Однако на следующий день Элизабет казалась вполне отдохнувшей и даже более беззаботной и оживленной, чем когда-либо. Трудно было поверить, что эта же самая девушка двадцать четыре часа назад так безутешно рыдала.
Когда Элизабет вышла из комнаты, я высказал Шнюрхен предположение, что тут может быть замешана какая-нибудь любовная история, но Шнюрхен не согласилась со мной.
Однажды – это было в марте – Шнюрхен заболела гриппом. Она очень редко болела, и это было тем досаднее, что случилось как раз тогда, когда у меня была масса дел. Теперь со мной осталась одна Элизабет. Правда, Элизабет делала все, чтобы выручить меня. Она работала очень много и гораздо добросовестнее, чем обычно. Было совершенно очевидно, что она старалась выполнять всю дополнительную работу, значительная часть которой была ей незнакома.
Самым тяжелым бывал у нас день накануне отправления в Берлин курьерского самолета, когда приходилось работать обычно до глубокой ночи, чтобы подготовить всю почту к полудню следующего дня. В конце одного из таких хлопотливых дней, когда я кончил диктовать Элизабет, она, без всякого напоминания с моей стороны, сама изъявила желание остаться работать и закончить все, чтобы утром не надо было торопиться. Я одобрил её желание и пошел домой, впервые оставив ей ключ от сейфа. Я очень устал и сразу же лег спать, но не мог уснуть. Около полуночи я начал волноваться, что оставил Элизабет ключ. Я вовсе не подозревал её в чем-либо – такая мысль даже не приходила мне в голову. Я просто боялся, что по легкомыслию она могла забыть запереть как следует сейф или потерять ключ по пути домой.
Не было смысла лежать так и мучиться. Я встал, оделся и поехал в посольство. В моем кабинете всё ещё горел свет. Тяжелые гардины не были опущены, и на фоне занавески я мог видеть тень Элизабет, которая двигалась по комнате.
Когда я вошел в комнату, Элизабет сидела за машинкой. Увидев меня, она вскочила с места.
– Вам давно пора быть в постели, Элизабет. Ничего, если вы не успели закончить работу. Ведь завтра у нас ещё целое утро.
– Но я предпочитаю работать ночью, и я нисколько не устала, – сказала она.
У меня не было никакого желания вступать с ней в спор. Я настоял на том, чтобы она немедленно прекратила работу. Она неохотно встала со своего места. Ключ был в сейфе, и когда все было положено в сейф, я запер его, а ключ положил в карман.
+ + + + +
=== ЗАДАНИЯ ДЛЯ ВЫПОЛНЕНИЯ ===
**A.** Кратко перескажите абзац отрывка, начинающийся словами «Самым тяжелым бывал у нас день», сохранив его главные факты.
**B.** Продолжите отрывок о ночной работе Элизабет в посольстве, начав сразу после его последнего предложения.
Материалы, приведённые далее, никак не связаны с отрывком.

=== ФРАГМЕНТ ДАННЫХ ===
+ + + + +
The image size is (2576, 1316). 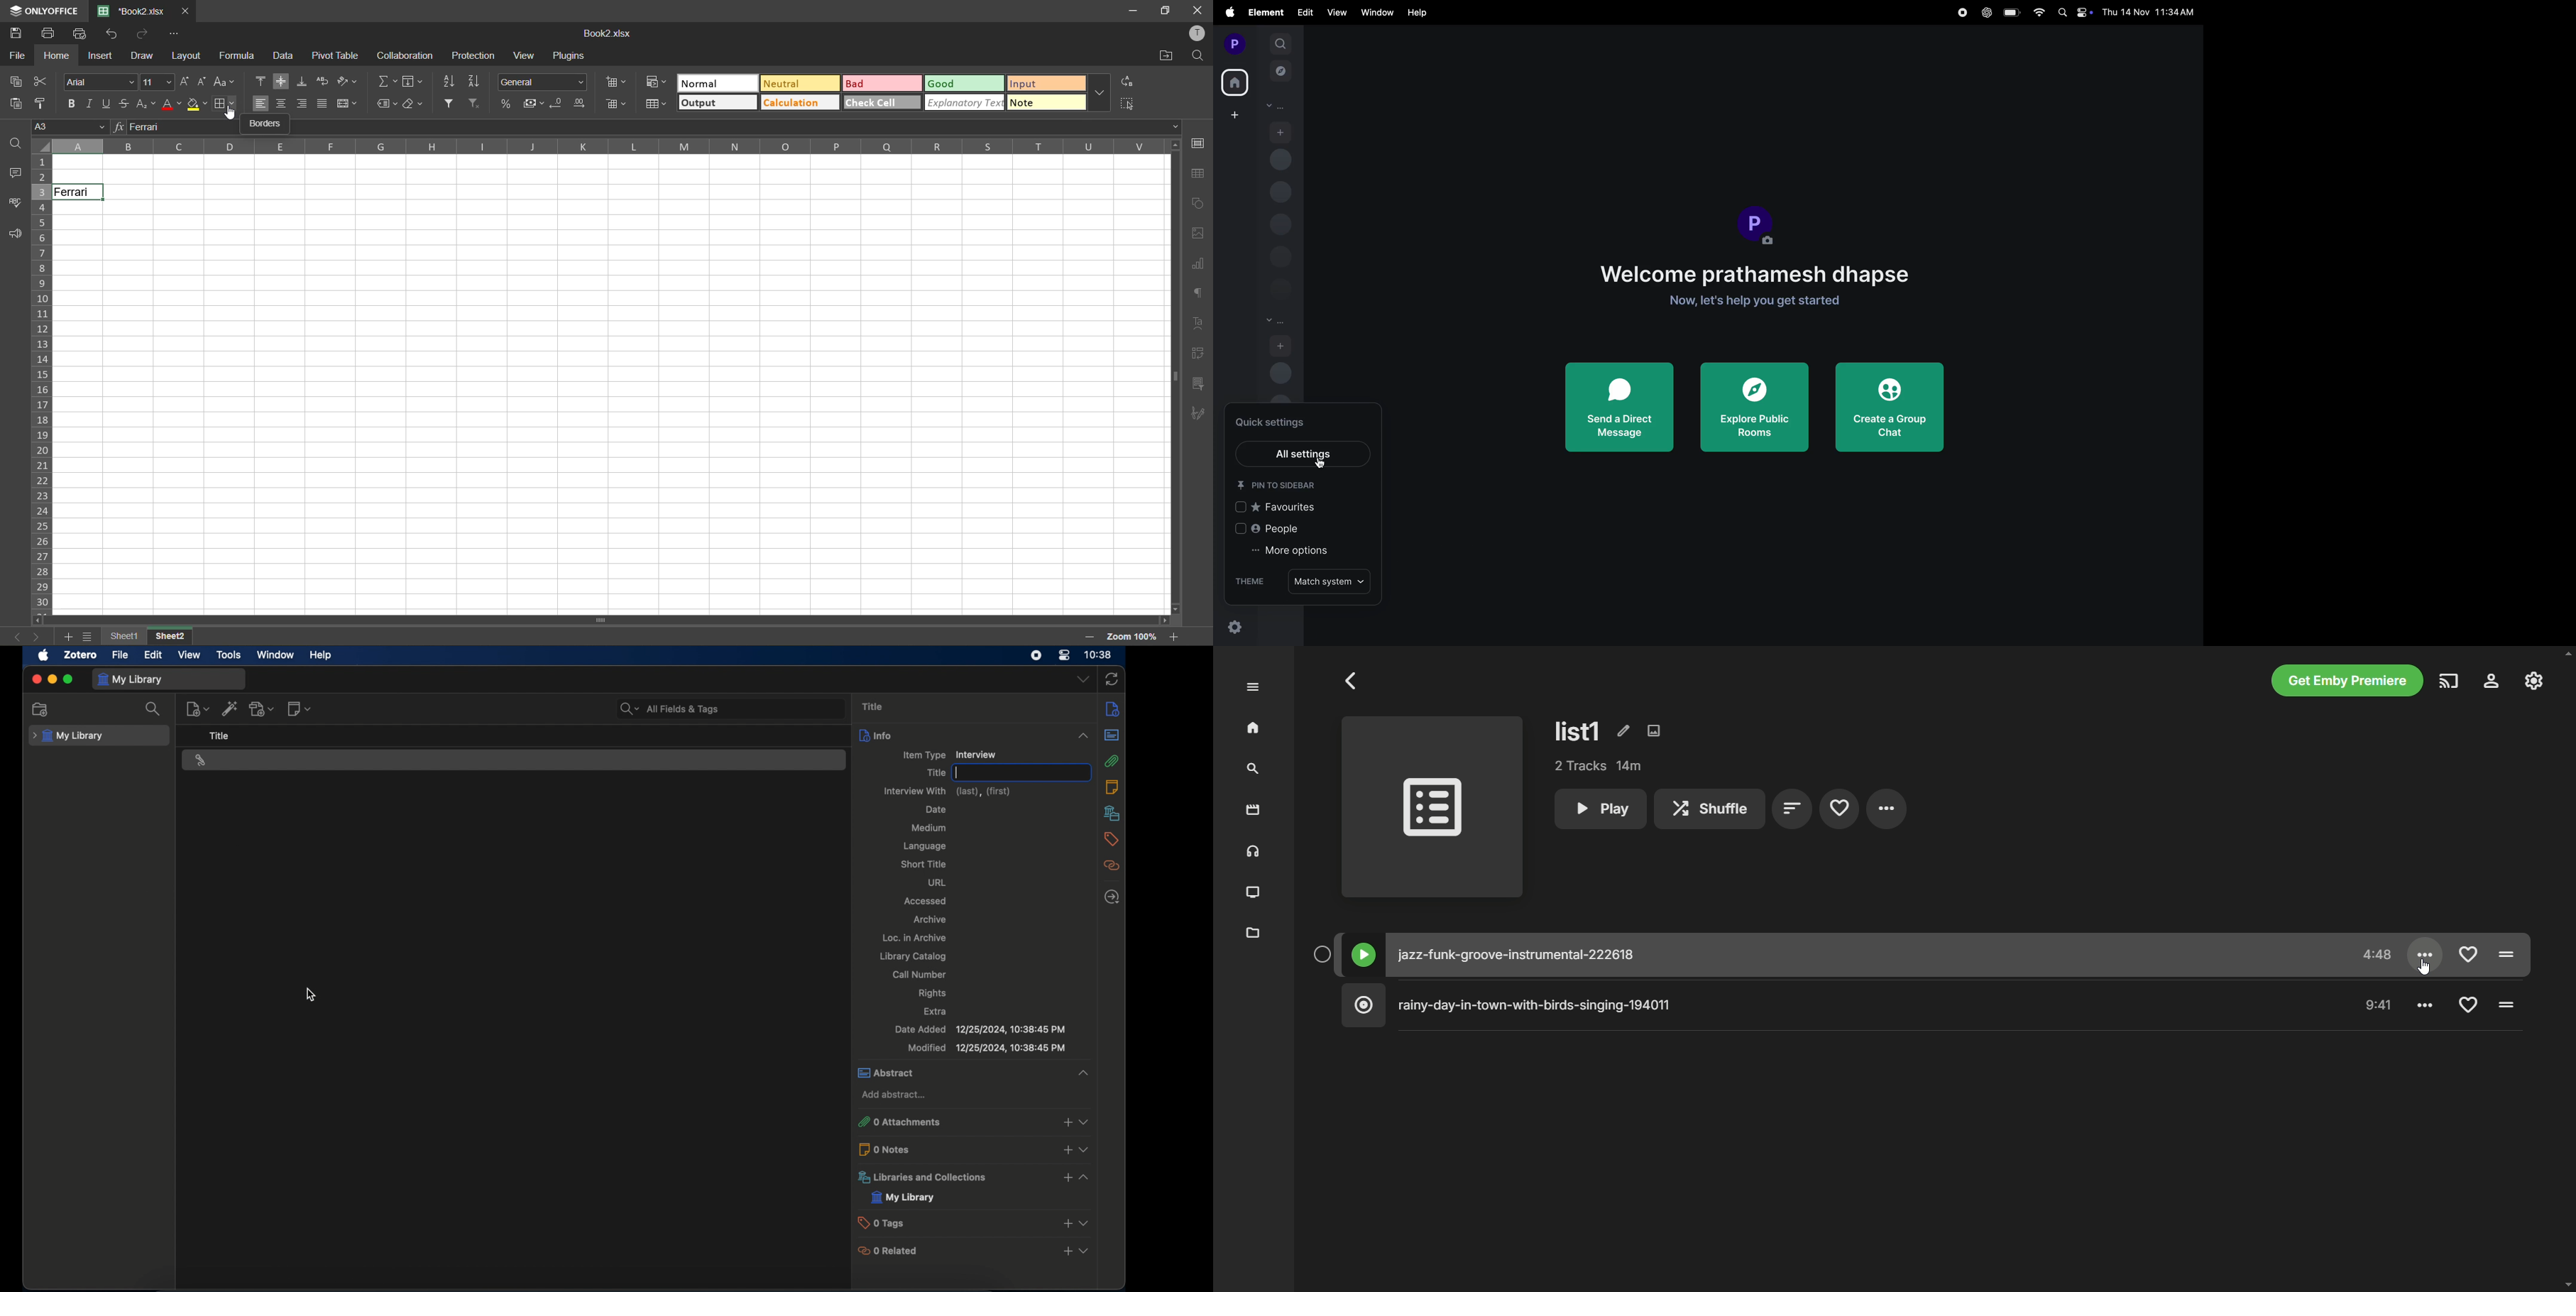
+ + + + +
=== ОТВЕТЫ ПО ЗАДАНИЯМ ===
**A.** Самым тяжелым был день перед отправкой курьерского самолета в Берлин. Почту нужно было подготовить к полудню следующего дня, поэтому работали обычно до глубокой ночи. В конце одного такого дня Элизабет без напоминания вызвалась остаться и всё закончить. Рассказчик согласился, впервые оставил ей ключ от сейфа и ушел домой. Уснуть он не смог и около полуночи забеспокоился из-за ключа. Элизабет он ни в чем не подозревал, но боялся, что по легкомыслию она плохо запрет сейф или потеряет ключ по дороге домой.

**B.**
Элизабет взглянула мне прямо в глаза; тень печали прошла по её лицу.
– Вы не доверяете мне? Вы ведь разрешаете вашему другому секретарю хранить у себя ключ.
– Если бы я не доверял вам, я бы не оставил его раньше. Я беру его с собой сейчас просто потому, что беспокоюсь, когда его нет при мне, а я хочу поспать эту ночь спокойно.
Она опять повторила, что я не доверяю ей. Две крупных слезы скатились по её щекам. У неё было такое выражение глаз, какое бывает у собаки, которую побили ни за что. Я почувствовал, что поступаю жестоко, но промолчал. Она тоже ничего не сказала, и мы молча подошли к моему автомобилю. Я предложил отвезти её домой, но она отказалась.
В последующие несколько дней никаких событий не произошло. Я не мог пожаловаться на поведение Элизабет. Однажды, во время обеденного перерыва, она вошла в мой кабинет, держа в руке два письма. Она сказала, что это письма от её брата, находящегося на Восточном фронте. Казалось, она очень любила этого брата и всегда была счастлива, когда получала от него известия. Не хочу ли я прочитать их?
Я никогда не имел особого желания читать чужие письма, но мне не хотелось обижать ее. Кроме того, всегда была опасность, что она снова может устроить мне истерику.
Я начал читать довольно неохотно, но прочитав несколько строк, сильно заинтересовался содержанием письма. Должно быть, её брат был интересным человеком и знал, как писать. Большинство солдатских писем неинтересны, написаны топорным языком. Некоторые из них наполнены сентиментальной ура-патриотической чепухой. В этом же письме я не нашел ни того, ни другого. Это было простое излияние чувств честного молодого человека, который старался как можно лучше выполнить свой долг и которого глубоко тревожила судьба своей страны, своего народа и своего дома.
Я был искренне тронут, хотя и чувствовал себя довольно неловко в присутствии Элизабет. Она села напротив меня, устремив на меня свои большие, светлые глаза. Казалось, она хотела прочитать мои самые сокровенные мысли. Я не мог понять, почему она дала мне письма своего брата. Прочитав эти письма, я с благодарностью вернул их Элизабет. Через несколько минут она облокотилась на свою пишущую машинку, горько рыдая. Эти внезапные приступы слез и истерики повторялись очень часто. В перерывах между ними Элизабет выглядела беспричинно оживленной и неестественной.
Я так и не смог понять, что с ней такое творится. Как бы то ни было, это страшно мешало моей работе. Наконец, я решил пойти к послу и рассказать ему обо всем. Так или иначе, я должен был избавиться от Элизабет и попросил его помочь мне.
Надо сказать, фон Папен вовсе не был в восторге от этой просьбы. Он напомнил мне, что я сам требовал её перевода в Анкару и был причиной всех тех сложных махинаций, к которым пришлось тогда прибегнуть. Если Элизабет никуда не годится, то мне надо пенять лишь на самого себя.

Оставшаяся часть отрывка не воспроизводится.